WORK REQUIRED - Whichever lines include the word "project", copy them as they appear in the data.

[Saved data entries]
⟨
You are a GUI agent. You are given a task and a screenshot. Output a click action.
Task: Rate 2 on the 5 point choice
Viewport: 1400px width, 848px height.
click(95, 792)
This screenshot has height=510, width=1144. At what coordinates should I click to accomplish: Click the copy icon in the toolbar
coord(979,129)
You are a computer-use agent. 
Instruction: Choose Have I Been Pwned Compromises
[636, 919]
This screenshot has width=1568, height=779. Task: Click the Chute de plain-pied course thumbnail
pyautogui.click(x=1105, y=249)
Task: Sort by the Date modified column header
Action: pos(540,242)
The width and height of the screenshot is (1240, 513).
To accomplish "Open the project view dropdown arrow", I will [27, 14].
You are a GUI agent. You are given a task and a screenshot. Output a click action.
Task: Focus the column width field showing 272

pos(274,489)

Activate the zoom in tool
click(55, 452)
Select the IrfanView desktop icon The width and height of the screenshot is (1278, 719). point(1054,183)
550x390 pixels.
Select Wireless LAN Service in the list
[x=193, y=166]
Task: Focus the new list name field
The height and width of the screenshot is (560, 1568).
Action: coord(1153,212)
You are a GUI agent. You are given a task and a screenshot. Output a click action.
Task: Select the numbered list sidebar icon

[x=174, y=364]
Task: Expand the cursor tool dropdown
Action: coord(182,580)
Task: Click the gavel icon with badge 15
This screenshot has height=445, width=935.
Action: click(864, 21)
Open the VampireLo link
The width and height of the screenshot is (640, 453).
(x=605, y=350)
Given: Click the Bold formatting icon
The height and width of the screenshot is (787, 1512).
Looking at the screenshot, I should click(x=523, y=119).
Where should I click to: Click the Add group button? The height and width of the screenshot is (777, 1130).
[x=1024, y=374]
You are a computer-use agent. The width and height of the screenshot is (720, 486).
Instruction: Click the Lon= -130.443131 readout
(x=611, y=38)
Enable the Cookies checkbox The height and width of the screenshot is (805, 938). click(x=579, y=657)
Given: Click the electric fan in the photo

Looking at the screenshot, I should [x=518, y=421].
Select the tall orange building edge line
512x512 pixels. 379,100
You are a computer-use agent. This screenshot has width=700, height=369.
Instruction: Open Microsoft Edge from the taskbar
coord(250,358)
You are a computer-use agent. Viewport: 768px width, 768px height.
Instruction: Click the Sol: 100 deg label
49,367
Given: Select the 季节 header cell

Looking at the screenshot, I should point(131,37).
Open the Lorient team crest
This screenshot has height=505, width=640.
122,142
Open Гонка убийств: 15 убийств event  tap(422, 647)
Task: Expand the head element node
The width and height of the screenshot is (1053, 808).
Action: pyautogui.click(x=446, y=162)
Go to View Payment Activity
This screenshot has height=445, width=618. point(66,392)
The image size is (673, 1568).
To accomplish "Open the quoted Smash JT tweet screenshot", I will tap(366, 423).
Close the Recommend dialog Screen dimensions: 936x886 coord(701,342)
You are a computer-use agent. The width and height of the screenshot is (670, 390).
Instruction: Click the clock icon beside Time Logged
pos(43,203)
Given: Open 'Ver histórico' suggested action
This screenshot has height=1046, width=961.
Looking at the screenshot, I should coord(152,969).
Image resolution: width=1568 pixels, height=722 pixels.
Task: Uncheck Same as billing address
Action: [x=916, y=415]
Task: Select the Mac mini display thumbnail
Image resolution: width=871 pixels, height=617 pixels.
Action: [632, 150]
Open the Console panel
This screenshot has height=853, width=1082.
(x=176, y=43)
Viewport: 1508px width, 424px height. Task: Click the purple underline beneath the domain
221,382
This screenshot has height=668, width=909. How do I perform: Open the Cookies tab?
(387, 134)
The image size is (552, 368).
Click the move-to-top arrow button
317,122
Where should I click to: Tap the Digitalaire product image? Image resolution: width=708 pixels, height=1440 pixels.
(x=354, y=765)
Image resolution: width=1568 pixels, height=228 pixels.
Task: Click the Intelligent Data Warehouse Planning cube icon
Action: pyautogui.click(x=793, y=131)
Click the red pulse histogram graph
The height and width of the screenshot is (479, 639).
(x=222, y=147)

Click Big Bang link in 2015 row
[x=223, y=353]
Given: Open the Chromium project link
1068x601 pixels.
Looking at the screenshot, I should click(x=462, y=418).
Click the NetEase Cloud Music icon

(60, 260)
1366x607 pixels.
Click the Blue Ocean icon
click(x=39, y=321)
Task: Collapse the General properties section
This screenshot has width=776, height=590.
⟩
RESULT OF THE EXERCISE -
To accomplish "Open the project view dropdown arrow", I will [27, 14].
Given: Open the Chromium project link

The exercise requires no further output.